Getting started with Python, IPython Notebook & GraphLab Create It's important to emphasize that this specialization is not about providing training for a specific software package. The goal of the specialization is for your effort to be spent on learning the fundamental concepts and algorithms behind machine learning in a hands-on fashion. These concepts transcend any single package. What you learn here you can use whether you write code from scratch, use any existing ML packages out there, or any that may be developed in the future.
The learning approach in this specialization is to start from use cases and then dig into algorithms and methods, what we call a case-studies approach. We are very excited about this approach, since it has worked well in several other courses. The first course is focused on understanding how ML can be used in various cases studies, and the follow on courses will dig into the details of algorithms and methods for each of the main ML areas. In the first course, you will not be implementing algorithms from scratch, but rather building intelligent applications that use ML. In the subsequent course, we will be implementing and comparing a wide range of algorithms. To make it easy to implement the use cases we will be covering, we are recommending a particular set of software tools, but you can successfully complete the course with other tools out there.
Why Python In this course, we are going to use the Python programming language to build several intelligent applications that use machine learning. Python is a simple scripting language that makes it easy to interact with data. Furthermore, Python has a wide range of packages that make it easy to get started and build applications, from the simplest ones to the most complex. Python is widely used in industry, and is becoming the de facto language for data science in industry. (R is another alternative language. However, R tends to be significantly less scalable and has very few deployment tools, thus it is seldomly used for production code in industry. It is possible, but highly discouraged to use R in this specialization.)
We will also use the IPython Notebook in our videos. The IPython Notebook is a simple interactive environment for programming with Python, which makes it really easy to share your results. Think about it as a combination of a Python terminal and a wiki page. Thus, you can combine code, plots and text to explain what you did. (You are not required to use IPython Notebook in the assignments, and should have no problem using straight up Python if you prefer.)
Why SFrame & GraphLab Create There are many excellent machine learning libraries in Python. One of the most popular one today is scikit-learn. Similarly, there are many tools for data manipulations in Python; a popular example is Pandas. However, most of these tools do not scale to large datasets, including some we will tackle in this Specialization. In addition, in this specialization, we will cover a wide range of ML models, feature engineering transformation, and evaluation metrics. With most existing packages, you will have to install a combination of packages to get the tools that we need to tackle the use cases in this course. This is possible, but requires advanced knowledge of Python, which we feel will slow down most people's learning of the core concepts.

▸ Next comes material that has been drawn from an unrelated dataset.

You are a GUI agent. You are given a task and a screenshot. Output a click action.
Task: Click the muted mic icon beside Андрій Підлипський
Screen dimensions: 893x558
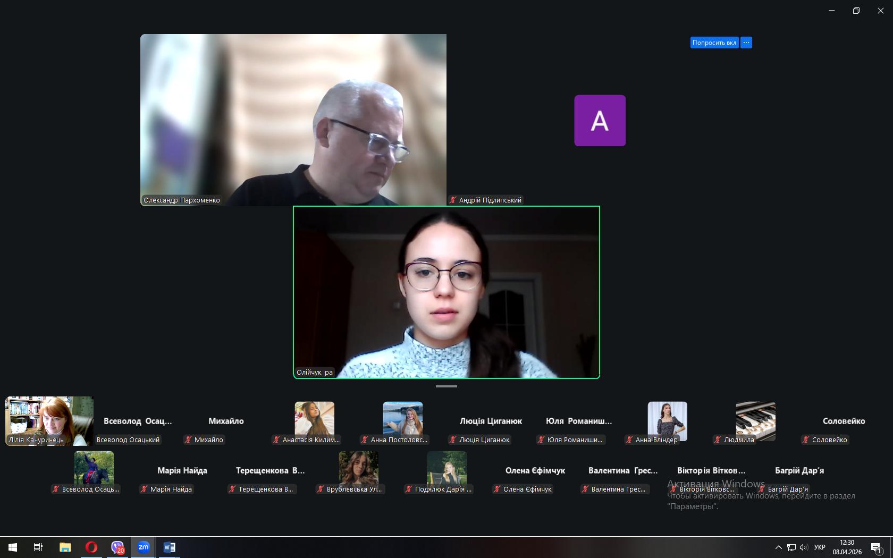point(453,200)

The main goal of this course is to learn core ML concepts, not how to use a specific software package. Thus, in this course, we recommend you use GraphLab Create, a package we have been working on for many years now, and has seen an exciting adoption curve, especially in industry with folks building real applications. GraphLab Create is a highly scalable machine learning library for Python, which also includes the SFrame, a highly-scalable library for data manipulation. A huge advantage of SFrame over Pandas is that with SFrame, you are not limited to datasets that fit in memory, which allows you to deal with large datasets, even on a laptop. (The SFrame API is very similar to Pandas' API. Here is a doc showing the relationship between the two of them.)
Licenses for SFrame & GraphLab Create The SFrame package is available in open-source under a permissive BSD license. So, you will always be able to use SFrame for free.
GraphLab Create is free on a 1-year, renewable license for educational purposes, including Coursera. This software, however, has a paid license for commercial purposes.
For full disclosure! GraphLab Create is a machine learning package created by a former machine learning company called Turi. This company was spun off from a popular research project called GraphLab, which Carlos Guestrin, one of your two instructors, and his research group started at Carnegie Mellon University.
The reason we suggest you use GraphLab Create is because we very strongly believe using this software will make it much easier for us to follow the "case-study approach" we are taking in this specialization. In particular, it will let you focus on exploring each case study in this first course, without having to implement your own algorithms from scratch, and benefiting from the performance advantages that GraphLab Create provides. In subsequent courses in the specialization, you will be implementing many of these algorithms from scratch, having had the foundation of seeing them perform in practice on real applications.
We are happy, however, for you to use any tool(s) of your liking, by following the steps below. As you will notice, we are only grading the output of your programs, so the specific software tool is not the focus of the course.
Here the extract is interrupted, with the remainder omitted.